M. Caïd Essebsi a commencé par affirmer: "En Tunisie, le peuple est éduqué donc il résiste et résistera toujours à l’arbitraire". Concernant son parti, il a indiqué : "Nous sommes un mélange de centristes, modernistes et de gauchistes. Nous avons une coalition qui fonctionne assez bien et c’est pour ça que nos adversaires sont gênés. Ils n’ont pas trouvé d’autre terrain pour nous attaquer que de nous considérer comme un regroupement de personnes de l’ancien régime".
M. Caïd Essebsi a, par ailleurs, précisé : "Notre identité est certes arabe et musulmane, mais également carthaginoise, phénicienne … et même chrétienne!

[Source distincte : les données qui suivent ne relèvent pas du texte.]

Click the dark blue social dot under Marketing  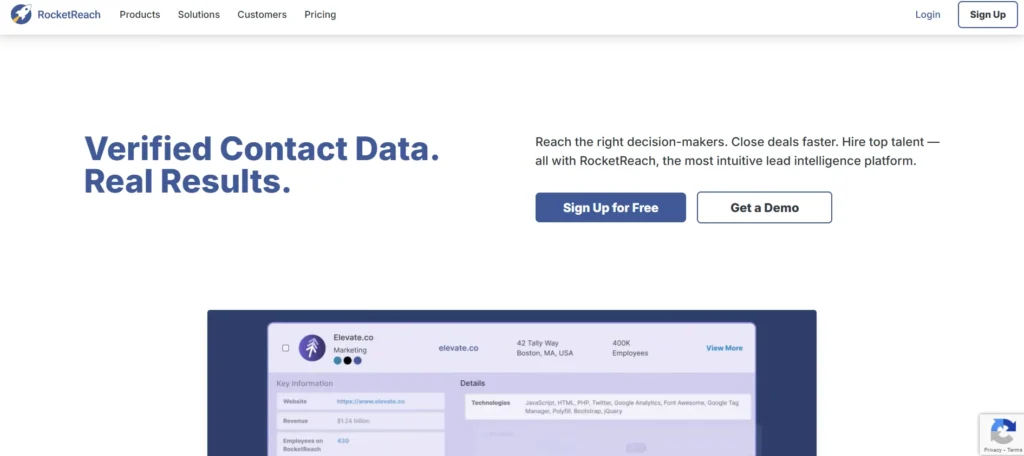pyautogui.click(x=357, y=361)
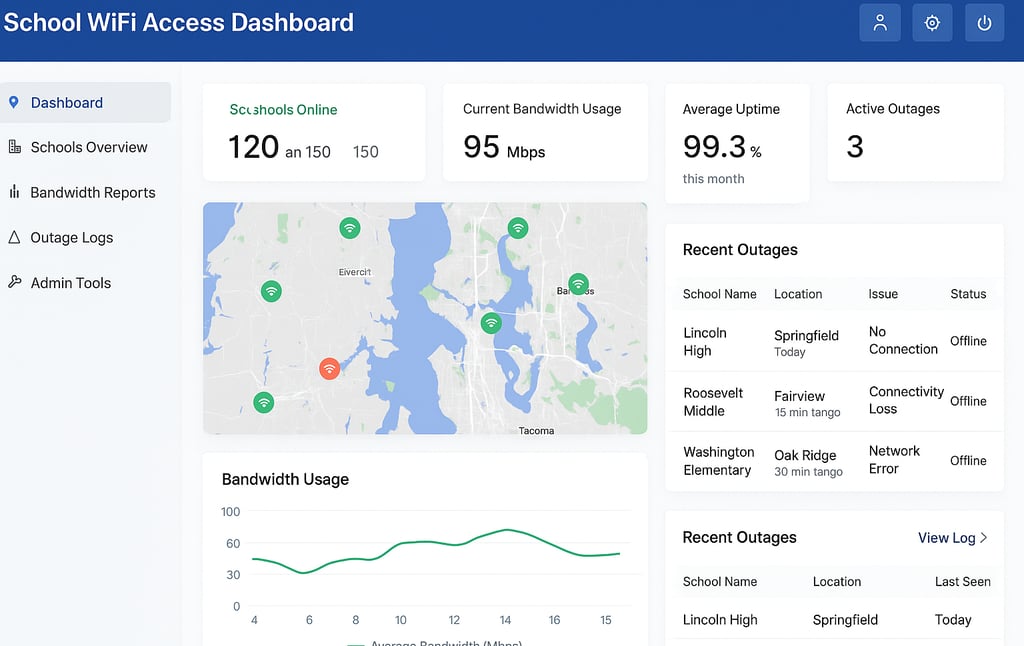Click the Bandwidth Reports bar chart icon
The width and height of the screenshot is (1024, 646).
point(13,192)
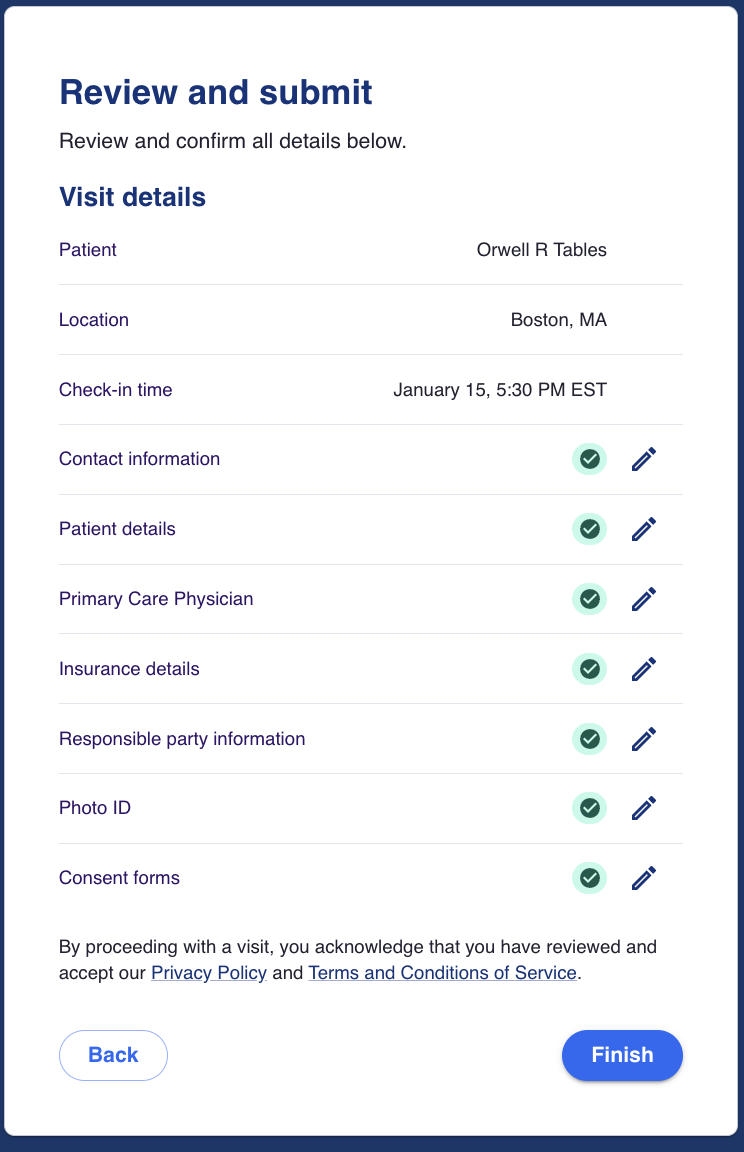The width and height of the screenshot is (744, 1152).
Task: Click the Responsible party information label
Action: (x=182, y=739)
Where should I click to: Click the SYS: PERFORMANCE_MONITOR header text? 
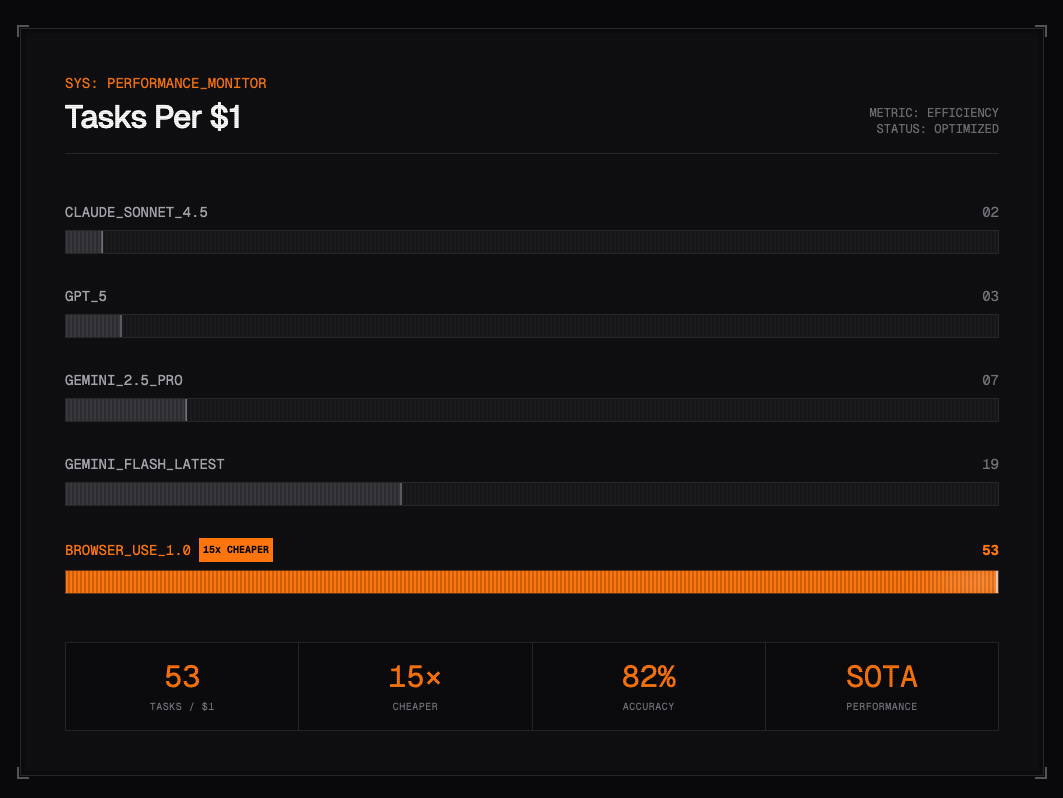[x=165, y=83]
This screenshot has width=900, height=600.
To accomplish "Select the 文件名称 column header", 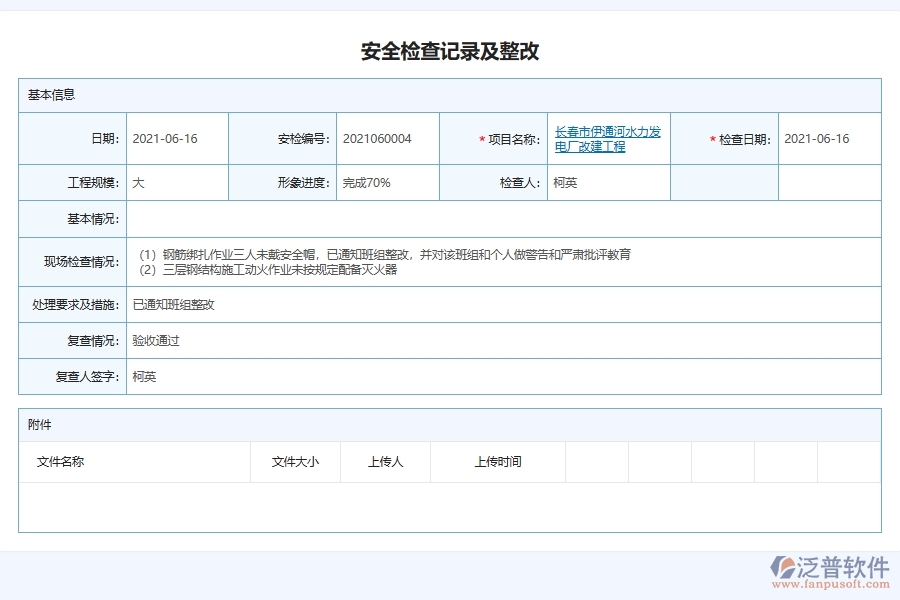I will click(62, 461).
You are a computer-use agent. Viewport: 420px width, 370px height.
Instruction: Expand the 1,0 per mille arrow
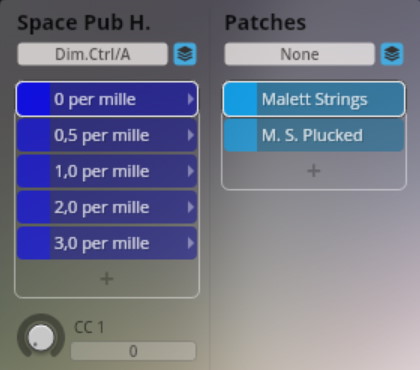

Nous avons 3000 ans d’histoire et plusieurs civilisations en mémoire. La Tunisie est tout cela et c’est là que réside notre différend avec les islamistes qui veulent nier les autres composantes de notre histoire et, donc, de notre identité".
Il a ajouté: "Nous passons un mauvais quart d’heure, mais la Tunisie mérite d’être gouvernée du centre. Nous sommes un pays du juste-milieu".
Concernant le phénomène du salafisme, le leader de Nidaa Tounes a déclaré : "C’est un problème réel, car le gouvernement laisse faire et a fait preuve, face aux abus et dépassements des salafistes, d’un laxisme insensé!". Et d’ajouter : "Les Nahdhaouis sont, en fait, de la même famille que les salafistes. Tout est une question de différence de degrés".
Enfin et abordant le sujet de la Justice tunisienne et notamment les verdicts prononcés récemment contre le rappeur Weld el15 et les Femen, M. Caïd Essebsi a été formel: "Il ne faut pas être excessif, les condamnés ne méritent pas autant de sévérité", avant de conclure: "Certains magistrats ont tendance à être un peu passéistes et traditionnalistes!".